Instructions for the task: Recast the rows as a JSON list of strings, one string per line and with blank lines omitted, starting with the line containing "Select the 'First' radio button" and going on through the line containing "point(1370,766)".

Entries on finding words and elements
= = = = =
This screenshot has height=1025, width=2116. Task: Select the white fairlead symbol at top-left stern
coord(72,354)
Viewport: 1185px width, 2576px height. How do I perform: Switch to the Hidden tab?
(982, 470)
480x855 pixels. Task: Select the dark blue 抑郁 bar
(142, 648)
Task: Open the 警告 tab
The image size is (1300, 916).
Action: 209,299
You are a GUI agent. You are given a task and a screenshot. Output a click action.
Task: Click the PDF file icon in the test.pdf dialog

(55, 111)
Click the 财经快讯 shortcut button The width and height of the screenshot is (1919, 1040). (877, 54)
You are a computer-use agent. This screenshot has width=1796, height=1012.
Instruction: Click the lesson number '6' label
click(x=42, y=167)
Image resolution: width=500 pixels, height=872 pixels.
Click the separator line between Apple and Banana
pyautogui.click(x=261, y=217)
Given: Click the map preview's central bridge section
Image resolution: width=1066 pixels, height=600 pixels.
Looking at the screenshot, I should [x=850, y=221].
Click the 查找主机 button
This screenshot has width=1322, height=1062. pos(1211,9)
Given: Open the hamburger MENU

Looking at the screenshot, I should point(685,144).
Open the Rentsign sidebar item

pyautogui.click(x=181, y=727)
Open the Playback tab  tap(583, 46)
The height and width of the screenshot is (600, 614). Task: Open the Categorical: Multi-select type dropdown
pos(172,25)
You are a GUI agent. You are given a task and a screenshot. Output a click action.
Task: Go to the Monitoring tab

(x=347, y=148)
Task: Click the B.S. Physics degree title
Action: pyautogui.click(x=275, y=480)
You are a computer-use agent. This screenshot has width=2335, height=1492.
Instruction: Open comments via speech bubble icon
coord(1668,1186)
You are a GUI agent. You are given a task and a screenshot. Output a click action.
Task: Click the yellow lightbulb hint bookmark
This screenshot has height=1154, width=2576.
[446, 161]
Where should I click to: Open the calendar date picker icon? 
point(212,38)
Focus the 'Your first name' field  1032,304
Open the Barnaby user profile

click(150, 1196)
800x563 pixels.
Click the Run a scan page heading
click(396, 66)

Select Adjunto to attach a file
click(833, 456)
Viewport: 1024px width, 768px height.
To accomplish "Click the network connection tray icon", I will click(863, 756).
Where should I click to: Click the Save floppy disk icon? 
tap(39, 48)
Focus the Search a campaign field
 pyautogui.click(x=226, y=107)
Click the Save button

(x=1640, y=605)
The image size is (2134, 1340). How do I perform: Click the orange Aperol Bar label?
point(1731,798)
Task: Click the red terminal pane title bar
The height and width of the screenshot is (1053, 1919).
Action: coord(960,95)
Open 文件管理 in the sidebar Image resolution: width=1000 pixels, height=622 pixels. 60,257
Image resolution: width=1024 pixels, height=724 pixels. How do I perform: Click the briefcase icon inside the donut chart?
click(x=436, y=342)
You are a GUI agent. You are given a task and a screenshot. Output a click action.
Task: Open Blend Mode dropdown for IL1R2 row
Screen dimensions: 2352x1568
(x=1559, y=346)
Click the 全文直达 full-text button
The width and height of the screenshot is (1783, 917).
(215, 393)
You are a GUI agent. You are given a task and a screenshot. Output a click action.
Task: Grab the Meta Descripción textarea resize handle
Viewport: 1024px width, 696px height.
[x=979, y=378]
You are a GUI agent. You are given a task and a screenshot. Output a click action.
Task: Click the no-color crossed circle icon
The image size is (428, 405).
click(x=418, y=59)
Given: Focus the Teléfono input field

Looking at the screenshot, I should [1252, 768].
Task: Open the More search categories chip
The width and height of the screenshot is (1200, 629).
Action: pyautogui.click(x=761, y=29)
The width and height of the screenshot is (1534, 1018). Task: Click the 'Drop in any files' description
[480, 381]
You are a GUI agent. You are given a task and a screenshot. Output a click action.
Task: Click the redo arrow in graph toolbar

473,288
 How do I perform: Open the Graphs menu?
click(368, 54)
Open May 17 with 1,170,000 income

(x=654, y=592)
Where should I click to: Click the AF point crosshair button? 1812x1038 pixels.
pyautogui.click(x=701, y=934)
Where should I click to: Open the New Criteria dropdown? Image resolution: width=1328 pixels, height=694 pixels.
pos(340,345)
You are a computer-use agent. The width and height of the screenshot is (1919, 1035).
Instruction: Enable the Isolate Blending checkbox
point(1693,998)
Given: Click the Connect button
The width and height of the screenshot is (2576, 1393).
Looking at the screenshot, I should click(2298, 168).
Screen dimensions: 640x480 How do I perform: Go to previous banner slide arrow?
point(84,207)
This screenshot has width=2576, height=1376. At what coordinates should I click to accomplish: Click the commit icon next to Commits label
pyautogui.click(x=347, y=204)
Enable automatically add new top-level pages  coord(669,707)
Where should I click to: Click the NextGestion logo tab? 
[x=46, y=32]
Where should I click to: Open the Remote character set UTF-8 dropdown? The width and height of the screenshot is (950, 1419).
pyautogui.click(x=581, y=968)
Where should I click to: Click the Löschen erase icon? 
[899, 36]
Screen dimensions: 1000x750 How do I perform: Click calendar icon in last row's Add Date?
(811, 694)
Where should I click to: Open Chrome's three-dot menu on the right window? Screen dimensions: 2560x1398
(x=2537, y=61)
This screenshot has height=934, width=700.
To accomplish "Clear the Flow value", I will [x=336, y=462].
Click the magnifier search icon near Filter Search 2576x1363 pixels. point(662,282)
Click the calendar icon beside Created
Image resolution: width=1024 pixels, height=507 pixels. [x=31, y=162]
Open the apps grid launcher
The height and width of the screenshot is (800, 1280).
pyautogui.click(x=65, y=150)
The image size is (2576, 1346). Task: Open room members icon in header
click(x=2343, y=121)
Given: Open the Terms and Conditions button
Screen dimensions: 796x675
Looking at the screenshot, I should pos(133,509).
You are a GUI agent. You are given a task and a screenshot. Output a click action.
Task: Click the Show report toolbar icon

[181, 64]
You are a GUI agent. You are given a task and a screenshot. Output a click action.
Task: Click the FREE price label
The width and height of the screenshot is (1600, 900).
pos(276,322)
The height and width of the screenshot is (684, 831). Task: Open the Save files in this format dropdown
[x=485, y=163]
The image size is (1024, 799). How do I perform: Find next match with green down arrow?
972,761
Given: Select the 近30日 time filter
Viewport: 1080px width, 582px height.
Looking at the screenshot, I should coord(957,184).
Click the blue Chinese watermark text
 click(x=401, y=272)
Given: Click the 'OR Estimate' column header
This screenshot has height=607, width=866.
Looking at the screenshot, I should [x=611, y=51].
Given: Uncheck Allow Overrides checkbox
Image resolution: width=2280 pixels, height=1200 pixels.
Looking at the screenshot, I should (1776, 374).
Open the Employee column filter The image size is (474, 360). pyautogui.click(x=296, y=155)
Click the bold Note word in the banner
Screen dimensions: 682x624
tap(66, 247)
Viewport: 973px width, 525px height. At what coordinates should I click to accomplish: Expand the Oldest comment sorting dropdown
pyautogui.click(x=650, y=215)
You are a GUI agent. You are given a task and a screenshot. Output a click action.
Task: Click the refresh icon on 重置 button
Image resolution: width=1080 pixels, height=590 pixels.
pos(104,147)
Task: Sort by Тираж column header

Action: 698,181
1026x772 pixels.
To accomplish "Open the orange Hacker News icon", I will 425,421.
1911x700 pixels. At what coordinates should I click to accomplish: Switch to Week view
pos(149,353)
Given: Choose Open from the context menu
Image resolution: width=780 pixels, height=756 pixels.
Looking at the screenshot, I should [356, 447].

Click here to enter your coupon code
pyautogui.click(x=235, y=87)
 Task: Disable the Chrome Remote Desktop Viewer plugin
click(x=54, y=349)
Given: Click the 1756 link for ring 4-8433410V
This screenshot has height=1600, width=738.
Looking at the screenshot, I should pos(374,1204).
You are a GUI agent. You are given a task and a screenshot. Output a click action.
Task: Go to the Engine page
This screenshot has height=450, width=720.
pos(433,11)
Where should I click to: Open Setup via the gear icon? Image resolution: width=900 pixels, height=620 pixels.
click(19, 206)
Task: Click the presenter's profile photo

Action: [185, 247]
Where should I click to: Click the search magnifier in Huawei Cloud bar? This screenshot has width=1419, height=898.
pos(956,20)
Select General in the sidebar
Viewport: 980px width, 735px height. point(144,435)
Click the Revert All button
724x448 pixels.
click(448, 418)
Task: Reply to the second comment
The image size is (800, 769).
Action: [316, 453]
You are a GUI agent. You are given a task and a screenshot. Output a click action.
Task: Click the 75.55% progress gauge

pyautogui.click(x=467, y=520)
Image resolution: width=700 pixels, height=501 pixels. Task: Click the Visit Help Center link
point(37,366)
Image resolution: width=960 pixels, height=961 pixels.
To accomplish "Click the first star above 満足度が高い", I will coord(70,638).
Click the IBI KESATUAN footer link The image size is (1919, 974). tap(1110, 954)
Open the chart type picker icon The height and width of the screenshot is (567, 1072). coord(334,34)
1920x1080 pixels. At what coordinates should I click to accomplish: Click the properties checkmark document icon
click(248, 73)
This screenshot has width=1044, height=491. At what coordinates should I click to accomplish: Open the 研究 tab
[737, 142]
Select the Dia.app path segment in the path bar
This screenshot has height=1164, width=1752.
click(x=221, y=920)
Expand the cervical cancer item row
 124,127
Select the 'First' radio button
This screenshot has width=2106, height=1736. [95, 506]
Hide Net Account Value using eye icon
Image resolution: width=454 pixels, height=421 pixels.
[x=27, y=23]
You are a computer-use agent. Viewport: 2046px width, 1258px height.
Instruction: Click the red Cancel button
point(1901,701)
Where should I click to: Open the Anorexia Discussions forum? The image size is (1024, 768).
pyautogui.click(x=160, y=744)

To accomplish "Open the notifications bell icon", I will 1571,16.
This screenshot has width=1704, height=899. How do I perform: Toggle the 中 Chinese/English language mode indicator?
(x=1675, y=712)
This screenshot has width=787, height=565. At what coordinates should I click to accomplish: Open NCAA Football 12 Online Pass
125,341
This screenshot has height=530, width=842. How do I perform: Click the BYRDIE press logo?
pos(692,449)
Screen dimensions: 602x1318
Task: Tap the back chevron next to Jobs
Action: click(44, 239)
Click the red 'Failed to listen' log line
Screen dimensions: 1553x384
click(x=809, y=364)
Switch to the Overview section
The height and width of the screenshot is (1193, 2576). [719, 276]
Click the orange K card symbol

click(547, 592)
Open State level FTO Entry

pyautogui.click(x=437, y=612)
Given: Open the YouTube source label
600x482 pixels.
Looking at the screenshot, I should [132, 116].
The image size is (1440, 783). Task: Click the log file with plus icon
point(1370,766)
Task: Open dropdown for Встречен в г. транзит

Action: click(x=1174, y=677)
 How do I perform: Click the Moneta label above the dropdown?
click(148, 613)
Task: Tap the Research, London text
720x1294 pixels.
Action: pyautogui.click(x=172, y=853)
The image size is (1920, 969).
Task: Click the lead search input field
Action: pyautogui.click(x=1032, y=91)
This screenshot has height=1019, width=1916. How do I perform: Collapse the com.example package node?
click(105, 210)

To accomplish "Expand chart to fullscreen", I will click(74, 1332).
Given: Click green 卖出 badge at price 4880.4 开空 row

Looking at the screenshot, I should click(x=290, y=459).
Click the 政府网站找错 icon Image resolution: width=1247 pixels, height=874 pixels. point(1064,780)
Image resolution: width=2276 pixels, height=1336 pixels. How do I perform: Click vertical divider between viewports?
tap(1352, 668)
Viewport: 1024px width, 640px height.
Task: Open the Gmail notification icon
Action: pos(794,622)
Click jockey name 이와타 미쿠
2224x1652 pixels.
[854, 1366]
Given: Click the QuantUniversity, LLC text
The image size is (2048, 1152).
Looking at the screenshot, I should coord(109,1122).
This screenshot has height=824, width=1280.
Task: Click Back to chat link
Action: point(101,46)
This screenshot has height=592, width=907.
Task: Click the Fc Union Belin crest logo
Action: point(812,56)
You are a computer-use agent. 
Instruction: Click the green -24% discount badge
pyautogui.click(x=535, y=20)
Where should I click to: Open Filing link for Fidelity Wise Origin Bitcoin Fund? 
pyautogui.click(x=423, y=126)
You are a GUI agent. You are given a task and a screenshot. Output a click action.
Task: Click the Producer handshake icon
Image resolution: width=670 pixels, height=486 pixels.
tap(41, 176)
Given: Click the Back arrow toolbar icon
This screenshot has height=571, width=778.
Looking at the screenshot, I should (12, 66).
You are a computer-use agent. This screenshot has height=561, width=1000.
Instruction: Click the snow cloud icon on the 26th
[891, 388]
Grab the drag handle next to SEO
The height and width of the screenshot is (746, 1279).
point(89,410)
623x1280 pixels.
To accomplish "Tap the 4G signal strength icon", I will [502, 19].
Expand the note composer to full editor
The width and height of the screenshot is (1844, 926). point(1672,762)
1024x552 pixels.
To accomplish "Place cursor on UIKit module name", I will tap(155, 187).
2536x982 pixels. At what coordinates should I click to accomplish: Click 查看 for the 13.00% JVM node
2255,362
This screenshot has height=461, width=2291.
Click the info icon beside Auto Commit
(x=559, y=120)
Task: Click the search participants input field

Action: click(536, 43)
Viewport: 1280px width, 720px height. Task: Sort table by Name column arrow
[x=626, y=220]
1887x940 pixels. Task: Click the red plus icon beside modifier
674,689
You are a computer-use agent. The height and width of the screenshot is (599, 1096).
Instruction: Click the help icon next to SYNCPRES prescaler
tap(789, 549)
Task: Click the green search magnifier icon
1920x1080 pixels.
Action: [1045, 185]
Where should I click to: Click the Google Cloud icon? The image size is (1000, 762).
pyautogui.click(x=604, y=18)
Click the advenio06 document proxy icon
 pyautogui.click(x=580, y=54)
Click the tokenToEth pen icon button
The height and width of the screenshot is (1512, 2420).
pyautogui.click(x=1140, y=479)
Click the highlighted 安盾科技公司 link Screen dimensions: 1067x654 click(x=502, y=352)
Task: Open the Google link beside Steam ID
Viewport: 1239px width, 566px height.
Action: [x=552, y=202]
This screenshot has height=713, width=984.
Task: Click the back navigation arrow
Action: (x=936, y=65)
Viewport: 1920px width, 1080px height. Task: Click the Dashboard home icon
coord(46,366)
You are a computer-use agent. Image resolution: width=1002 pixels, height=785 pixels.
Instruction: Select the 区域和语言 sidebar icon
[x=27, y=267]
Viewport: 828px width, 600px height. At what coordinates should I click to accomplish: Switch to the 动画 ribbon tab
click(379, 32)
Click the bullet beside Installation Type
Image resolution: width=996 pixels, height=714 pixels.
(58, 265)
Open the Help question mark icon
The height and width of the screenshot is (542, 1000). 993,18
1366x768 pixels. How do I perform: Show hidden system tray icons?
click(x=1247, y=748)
= = = = =
Solved exercise:
[
  "Select the 'First' radio button",
  "This screenshot has width=2106, height=1736. [95, 506]",
  "Hide Net Account Value using eye icon",
  "Image resolution: width=454 pixels, height=421 pixels.",
  "[x=27, y=23]",
  "You are a computer-use agent. Viewport: 2046px width, 1258px height.",
  "Instruction: Click the red Cancel button",
  "point(1901,701)",
  "Where should I click to: Open the Anorexia Discussions forum? The image size is (1024, 768).",
  "pyautogui.click(x=160, y=744)",
  "To accomplish \"Open the notifications bell icon\", I will 1571,16.",
  "This screenshot has width=1704, height=899. How do I perform: Toggle the 中 Chinese/English language mode indicator?",
  "(x=1675, y=712)",
  "This screenshot has width=787, height=565. At what coordinates should I click to accomplish: Open NCAA Football 12 Online Pass",
  "125,341",
  "This screenshot has height=530, width=842. How do I perform: Click the BYRDIE press logo?",
  "pos(692,449)",
  "Screen dimensions: 602x1318",
  "Task: Tap the back chevron next to Jobs",
  "Action: click(44, 239)",
  "Click the red 'Failed to listen' log line",
  "Screen dimensions: 1553x384",
  "click(x=809, y=364)",
  "Switch to the Overview section",
  "The height and width of the screenshot is (1193, 2576). [719, 276]",
  "Click the orange K card symbol",
  "click(547, 592)",
  "Open State level FTO Entry",
  "pyautogui.click(x=437, y=612)",
  "Given: Open the YouTube source label",
  "600x482 pixels.",
  "Looking at the screenshot, I should [132, 116].",
  "The image size is (1440, 783). Task: Click the log file with plus icon",
  "point(1370,766)"
]